• EXERCISE OBJECTIVE: Render the lines below as a Markdown table with two columns, Row and Line, giving each non-blank line its own numbered row and leaving out the blank lines.

• DATA FOR THIS TASK:
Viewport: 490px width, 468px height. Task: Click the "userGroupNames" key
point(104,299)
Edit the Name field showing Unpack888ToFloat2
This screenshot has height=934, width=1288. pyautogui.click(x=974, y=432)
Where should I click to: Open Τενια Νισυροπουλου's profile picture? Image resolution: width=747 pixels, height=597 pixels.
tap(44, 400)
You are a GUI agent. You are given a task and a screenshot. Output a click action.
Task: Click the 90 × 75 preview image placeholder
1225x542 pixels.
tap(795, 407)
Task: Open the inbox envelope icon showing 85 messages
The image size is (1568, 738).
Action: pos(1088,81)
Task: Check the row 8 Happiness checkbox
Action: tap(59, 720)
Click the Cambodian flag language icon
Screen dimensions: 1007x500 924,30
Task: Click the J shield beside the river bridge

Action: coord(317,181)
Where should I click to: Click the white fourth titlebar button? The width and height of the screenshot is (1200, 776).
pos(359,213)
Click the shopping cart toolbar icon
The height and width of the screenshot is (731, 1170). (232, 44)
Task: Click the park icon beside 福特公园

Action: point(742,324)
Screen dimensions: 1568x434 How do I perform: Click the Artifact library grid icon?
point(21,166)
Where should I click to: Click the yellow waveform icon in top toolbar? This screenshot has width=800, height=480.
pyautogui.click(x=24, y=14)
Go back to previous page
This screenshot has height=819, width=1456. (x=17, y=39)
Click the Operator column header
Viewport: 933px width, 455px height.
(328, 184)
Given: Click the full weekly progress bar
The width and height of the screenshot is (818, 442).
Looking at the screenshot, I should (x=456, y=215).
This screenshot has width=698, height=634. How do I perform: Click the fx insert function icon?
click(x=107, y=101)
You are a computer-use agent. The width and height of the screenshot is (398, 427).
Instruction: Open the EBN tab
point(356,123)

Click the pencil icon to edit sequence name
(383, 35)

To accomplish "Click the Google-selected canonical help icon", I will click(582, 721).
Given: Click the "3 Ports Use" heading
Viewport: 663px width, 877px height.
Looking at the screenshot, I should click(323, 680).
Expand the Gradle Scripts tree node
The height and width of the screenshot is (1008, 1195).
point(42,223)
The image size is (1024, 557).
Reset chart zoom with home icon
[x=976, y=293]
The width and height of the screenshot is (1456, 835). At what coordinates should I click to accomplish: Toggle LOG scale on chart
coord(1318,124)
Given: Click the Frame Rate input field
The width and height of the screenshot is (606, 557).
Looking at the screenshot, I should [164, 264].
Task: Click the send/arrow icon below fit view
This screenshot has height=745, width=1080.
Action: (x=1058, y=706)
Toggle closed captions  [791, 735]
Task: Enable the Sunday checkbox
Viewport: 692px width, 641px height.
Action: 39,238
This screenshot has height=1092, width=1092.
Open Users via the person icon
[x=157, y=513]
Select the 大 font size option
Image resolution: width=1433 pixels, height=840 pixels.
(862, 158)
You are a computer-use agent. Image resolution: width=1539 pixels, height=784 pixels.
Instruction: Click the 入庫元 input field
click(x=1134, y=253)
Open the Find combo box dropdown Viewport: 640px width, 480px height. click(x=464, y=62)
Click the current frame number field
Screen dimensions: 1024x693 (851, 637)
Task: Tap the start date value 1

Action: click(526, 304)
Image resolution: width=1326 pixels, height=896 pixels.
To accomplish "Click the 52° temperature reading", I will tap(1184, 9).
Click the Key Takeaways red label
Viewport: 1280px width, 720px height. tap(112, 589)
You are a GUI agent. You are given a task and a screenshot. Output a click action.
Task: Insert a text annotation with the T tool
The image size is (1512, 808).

• OUTPUT FOR THIS TASK:
| Row | Line |
|---|---|
| 1 | Viewport: 490px width, 468px height. Task: Click the "userGroupNames" key |
| 2 | point(104,299) |
| 3 | Edit the Name field showing Unpack888ToFloat2 |
| 4 | This screenshot has height=934, width=1288. pyautogui.click(x=974, y=432) |
| 5 | Where should I click to: Open Τενια Νισυροπουλου's profile picture? Image resolution: width=747 pixels, height=597 pixels. |
| 6 | tap(44, 400) |
| 7 | You are a GUI agent. You are given a task and a screenshot. Output a click action. |
| 8 | Task: Click the 90 × 75 preview image placeholder |
| 9 | 1225x542 pixels. |
| 10 | tap(795, 407) |
| 11 | Task: Open the inbox envelope icon showing 85 messages |
| 12 | The image size is (1568, 738). |
| 13 | Action: pos(1088,81) |
| 14 | Task: Check the row 8 Happiness checkbox |
| 15 | Action: tap(59, 720) |
| 16 | Click the Cambodian flag language icon |
| 17 | Screen dimensions: 1007x500 924,30 |
| 18 | Task: Click the J shield beside the river bridge |
| 19 | Action: coord(317,181) |
| 20 | Where should I click to: Click the white fourth titlebar button? The width and height of the screenshot is (1200, 776). |
| 21 | pos(359,213) |
| 22 | Click the shopping cart toolbar icon |
| 23 | The height and width of the screenshot is (731, 1170). (232, 44) |
| 24 | Task: Click the park icon beside 福特公园 |
| 25 | Action: point(742,324) |
| 26 | Screen dimensions: 1568x434 How do I perform: Click the Artifact library grid icon? |
| 27 | point(21,166) |
| 28 | Where should I click to: Click the yellow waveform icon in top toolbar? This screenshot has width=800, height=480. |
| 29 | pyautogui.click(x=24, y=14) |
| 30 | Go back to previous page |
| 31 | This screenshot has height=819, width=1456. (x=17, y=39) |
| 32 | Click the Operator column header |
| 33 | Viewport: 933px width, 455px height. |
| 34 | (328, 184) |
| 35 | Given: Click the full weekly progress bar |
| 36 | The width and height of the screenshot is (818, 442). |
| 37 | Looking at the screenshot, I should (x=456, y=215). |
| 38 | This screenshot has width=698, height=634. How do I perform: Click the fx insert function icon? |
| 39 | click(x=107, y=101) |
| 40 | You are a computer-use agent. The width and height of the screenshot is (398, 427). |
| 41 | Instruction: Open the EBN tab |
| 42 | point(356,123) |
| 43 | Click the pencil icon to edit sequence name |
| 44 | (383, 35) |
| 45 | To accomplish "Click the Google-selected canonical help icon", I will click(582, 721). |
| 46 | Given: Click the "3 Ports Use" heading |
| 47 | Viewport: 663px width, 877px height. |
| 48 | Looking at the screenshot, I should click(323, 680). |
| 49 | Expand the Gradle Scripts tree node |
| 50 | The height and width of the screenshot is (1008, 1195). |
| 51 | point(42,223) |
| 52 | The image size is (1024, 557). |
| 53 | Reset chart zoom with home icon |
| 54 | [x=976, y=293] |
| 55 | The width and height of the screenshot is (1456, 835). At what coordinates should I click to accomplish: Toggle LOG scale on chart |
| 56 | coord(1318,124) |
| 57 | Given: Click the Frame Rate input field |
| 58 | The width and height of the screenshot is (606, 557). |
| 59 | Looking at the screenshot, I should [164, 264]. |
| 60 | Task: Click the send/arrow icon below fit view |
| 61 | This screenshot has height=745, width=1080. |
| 62 | Action: (x=1058, y=706) |
| 63 | Toggle closed captions  [791, 735] |
| 64 | Task: Enable the Sunday checkbox |
| 65 | Viewport: 692px width, 641px height. |
| 66 | Action: 39,238 |
| 67 | This screenshot has height=1092, width=1092. |
| 68 | Open Users via the person icon |
| 69 | [x=157, y=513] |
| 70 | Select the 大 font size option |
| 71 | Image resolution: width=1433 pixels, height=840 pixels. |
| 72 | (862, 158) |
| 73 | You are a computer-use agent. Image resolution: width=1539 pixels, height=784 pixels. |
| 74 | Instruction: Click the 入庫元 input field |
| 75 | click(x=1134, y=253) |
| 76 | Open the Find combo box dropdown Viewport: 640px width, 480px height. click(x=464, y=62) |
| 77 | Click the current frame number field |
| 78 | Screen dimensions: 1024x693 (851, 637) |
| 79 | Task: Tap the start date value 1 |
| 80 | Action: click(526, 304) |
| 81 | Image resolution: width=1326 pixels, height=896 pixels. |
| 82 | To accomplish "Click the 52° temperature reading", I will tap(1184, 9). |
| 83 | Click the Key Takeaways red label |
| 84 | Viewport: 1280px width, 720px height. tap(112, 589) |
| 85 | You are a GUI agent. You are given a task and a screenshot. Output a click action. |
| 86 | Task: Insert a text annotation with the T tool |
| 87 | The image size is (1512, 808). |